## START Data shown

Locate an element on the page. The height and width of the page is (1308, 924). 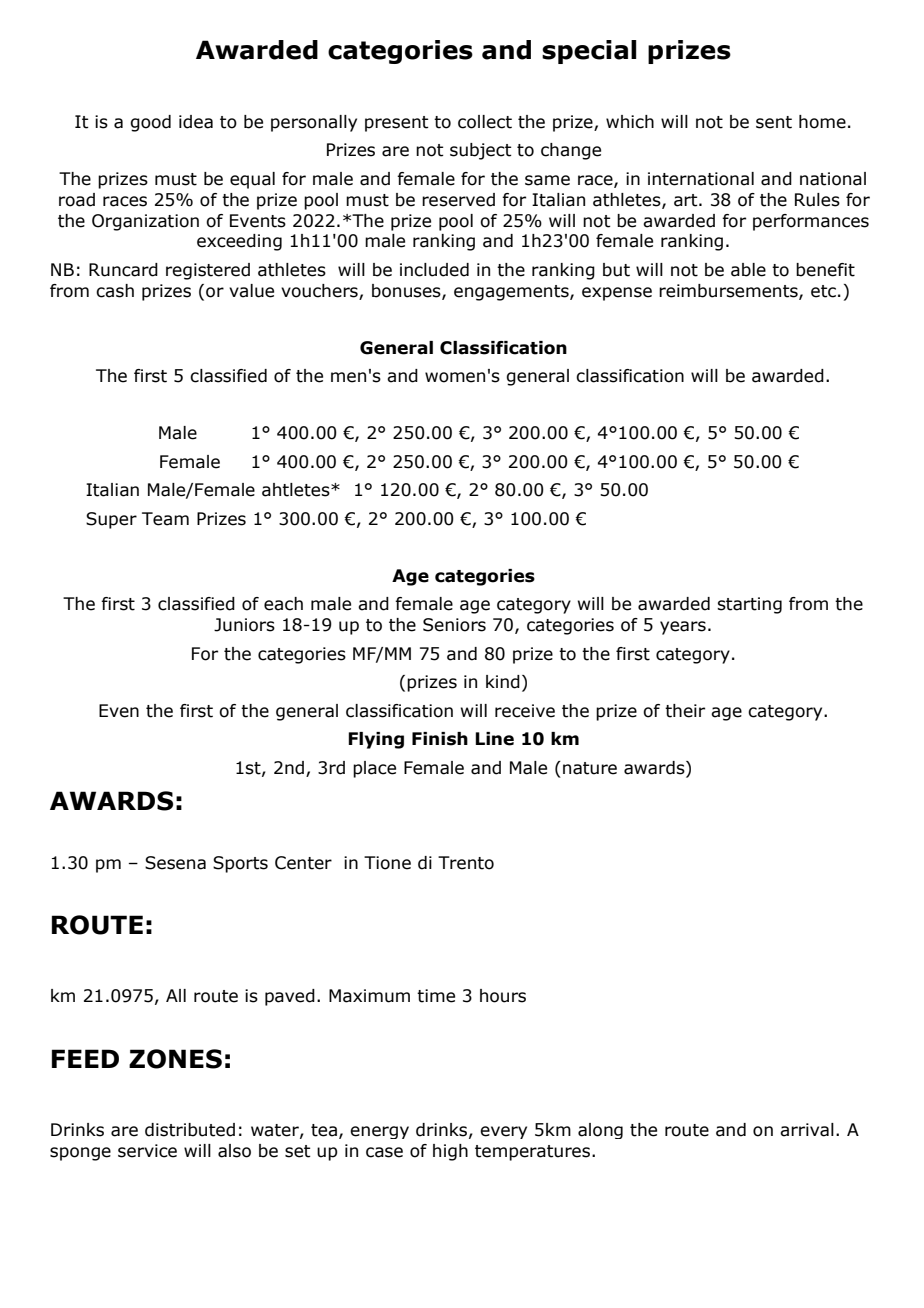
arrival is located at coordinates (807, 1130).
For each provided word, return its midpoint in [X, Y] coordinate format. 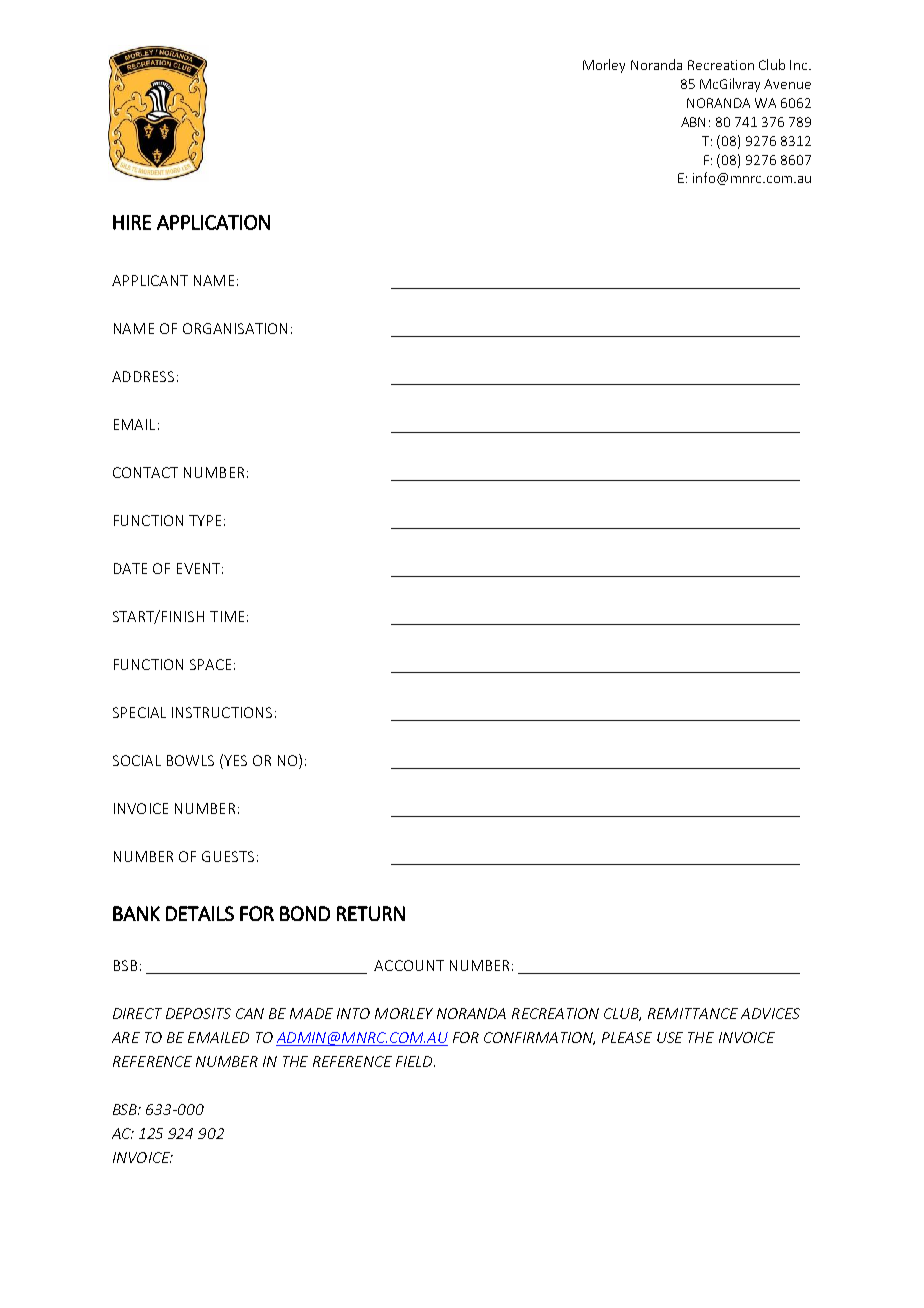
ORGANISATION [235, 328]
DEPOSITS [198, 1013]
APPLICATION [213, 222]
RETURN [371, 913]
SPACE [210, 664]
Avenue [787, 84]
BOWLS [190, 760]
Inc [800, 65]
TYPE [205, 520]
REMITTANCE [693, 1013]
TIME [227, 616]
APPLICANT [150, 280]
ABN [693, 122]
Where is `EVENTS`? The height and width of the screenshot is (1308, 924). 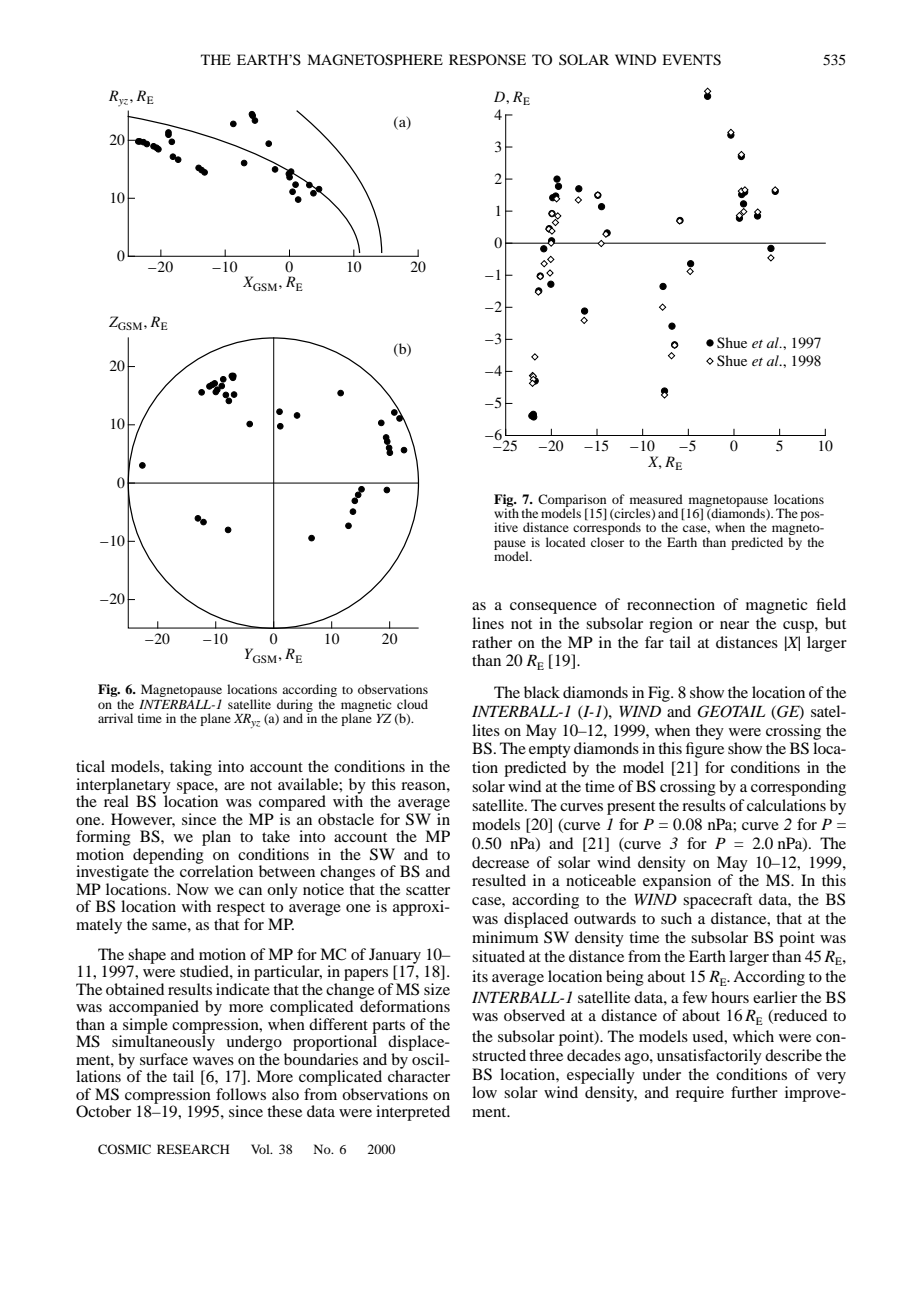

## END Data shown

▶ [What this task involves]: Reproduce the material from its first line down to and including the line that contains "Avenue [787, 84]". Leave the pictures out of your answer.

▶ [Exercise result]:
Locate an element on the page. The height and width of the page is (1308, 924). 
arrival is located at coordinates (807, 1130).
For each provided word, return its midpoint in [X, Y] coordinate format. 
ORGANISATION [235, 328]
DEPOSITS [198, 1013]
APPLICATION [213, 222]
RETURN [371, 913]
SPACE [210, 664]
Avenue [787, 84]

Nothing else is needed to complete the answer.